A General and Scalable Parallel Hybrid Monte Carlo and Molecular Dynamics Algorithm for Alloy Simulations
- TBA
- TBA
Advances in metallurgy have revealed new classes of complex concentrated alloys with impressive thermomechanical, chemical, and other properties. Unraveling their underlying metallurgical mechanisms for processes like segregation and formation of precipitates that control alloy properties remains an elusive but necessary prerequisite for predicting and enhancing their performance. A powerful technique for simulating these processes is Hybrid Monte Carlo (MC)/Molecular Dynamics (MD), which combines MC steps, to rapidly alter alloy chemistry, with MD relaxations, to explore atomistic trajectories. However, traditional implementations have several performance limitations, including reliance on global energy calculations for each MC step, prohibiting the use of distributed memory parallelism.
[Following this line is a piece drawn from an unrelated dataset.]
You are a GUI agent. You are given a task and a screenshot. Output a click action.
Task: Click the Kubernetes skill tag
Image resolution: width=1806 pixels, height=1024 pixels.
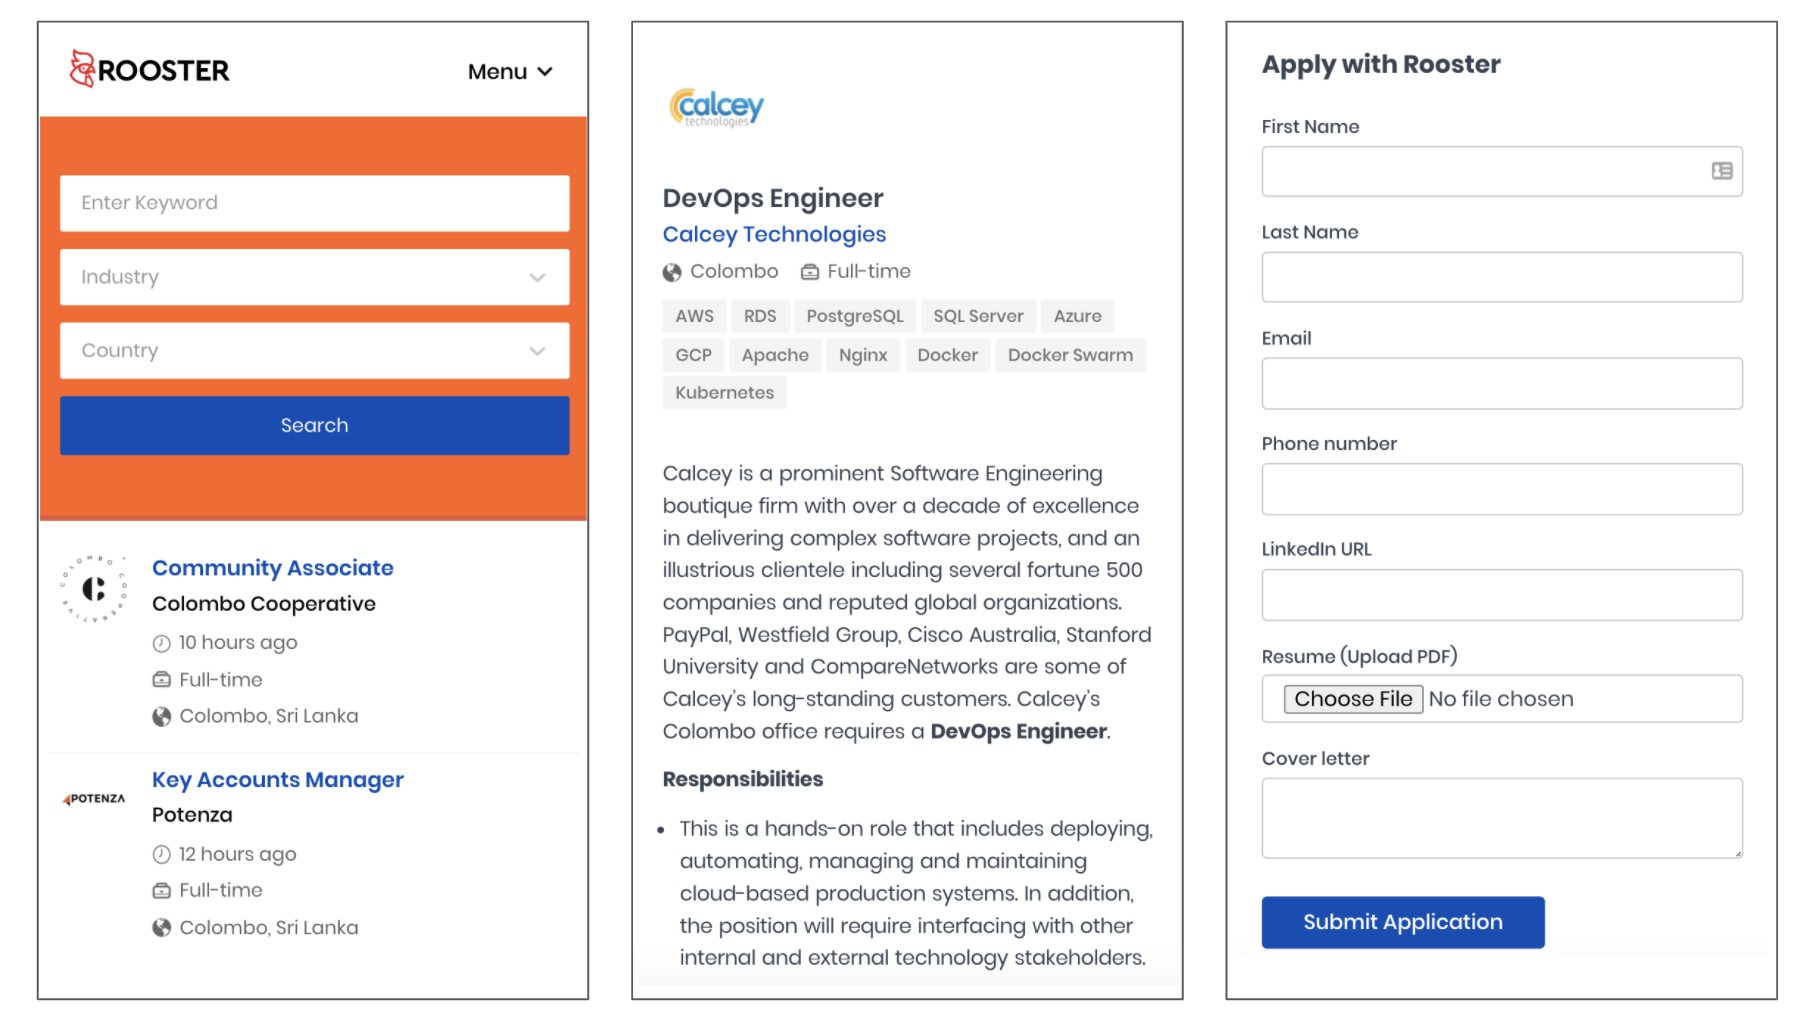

We generalize previous work by Sadigh et al. [1] to use local energy calculations for MC swaps instead and provide support in LAMMPS for popular machine learning interatomic potentials including SNAP, ACE, and FLARE. We demonstrate our generalized framework with simulations of copper zirconium interfaces and other materials and investigate opportunities for future optimizations.
[1] Sadigh, B., Erhart, P., Stukowski, A., Caro, A., Martinez, E., & Zepeda-Ruiz, L. (2012). Scalable parallel Monte Carlo algorithm for atomistic simulations of precipitation in alloys. Physical Review B—Condensed Matter and Materials Physics, 85(18), 184203.